# Ravel - String Quartet in F major (SQ review)



## Merl (Jul 28, 2016)

Here's the Sacconi Quartet playing the Ravel live at Wigmore Hall.... 






I've loved this string quartet since the very first time I heard it and play it fairly often. I still marginally prefer it to its usual disc companion, Debussy's String Quartet, and I've had a number of recordings of it for many years. However, I've always thought that there might be someone else who could do it differently than the excellent versions I already had. In particular I was looking for an earthier account, particularly in great recorded sound. However, I appreciate all approaches to this string quartet so no recording was out of the equation. So that was why I set off on the marathon Ravel listen. I knew there were a lot of recordings of this work, but until I actually started delving into it I could not imagine just how many there really were (hundreds)!
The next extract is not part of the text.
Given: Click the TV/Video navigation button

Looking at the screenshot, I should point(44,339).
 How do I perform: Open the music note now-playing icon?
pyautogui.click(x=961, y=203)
So, I've been listening to recordings and, apart from a few that I've personally disliked for one reason or another, the majority are at least good and many are excellent, only separated by slight personal preferences. I looked at Trout's predictable and out of date list and found out about others that were renowned by critics and SQ fans.

So here you go. Remember these are personal preferences. Some I already had but many others were new to me. The first set of recordings are the ones I personally think are very special but everything in the second and third sets I'd rate as excellent or really good in their own way too and many of you will no doubt disagree with me and love these recordings more. No particular order for each set.

*Set 1 - Top picks 

Hermes
Orpheus
Tinalley
Parkanyi
Lindsays
Ebene

Set 2 - Nearly there *

Italiano
Sacconi
Alexander (Renascence 2003)
Mandelring
Stenhammer
Talich (2012)
Modigliani
Leipziger
Avalon
Van Kuijk
Galimir (1982)
Kodaly
Petersen
Casals

*Set 3 - hugely recommended *

Arcanto
Eroica
Melos
Tokyo
Tesla
Belcea
Jerusalem
Puertas
Alban Berg
Daedalus
Orlando
Skampa
Auryn
Vlach
Signum

Set 4 - impressive

Hagen
Ruysdael (live)
Emerson
Sequoia
Juilliard (live and studio)
Keller
Dante
Orford
Panocha
New World
Loewenguth
Saguenay
Wilanow
Gerhard
Cypress
Panocha
Janacek
Travnicek
Chilingirian
Sine Nomine
Carmina
St. Petersburg
Bartok

What I will say is that the standard of string quartet playing today is outstanding and, I'd argue, technically even better than it was in the the 20th century. The ensemble playing on some of the latest sets is utterly fantastic (although the interpretation sometimes may be one I don't rate). It's been a pleasure listening to all these recordings. I didn't do it to say "Hey look at me and all the recordings I've listened to", I did it to find something new to me and I did. If you haven't had the chance to hear any of the recordings in set 1, and you love this string quartet, I'd urge you to give them a try. Every one is outstanding in their own way.


----------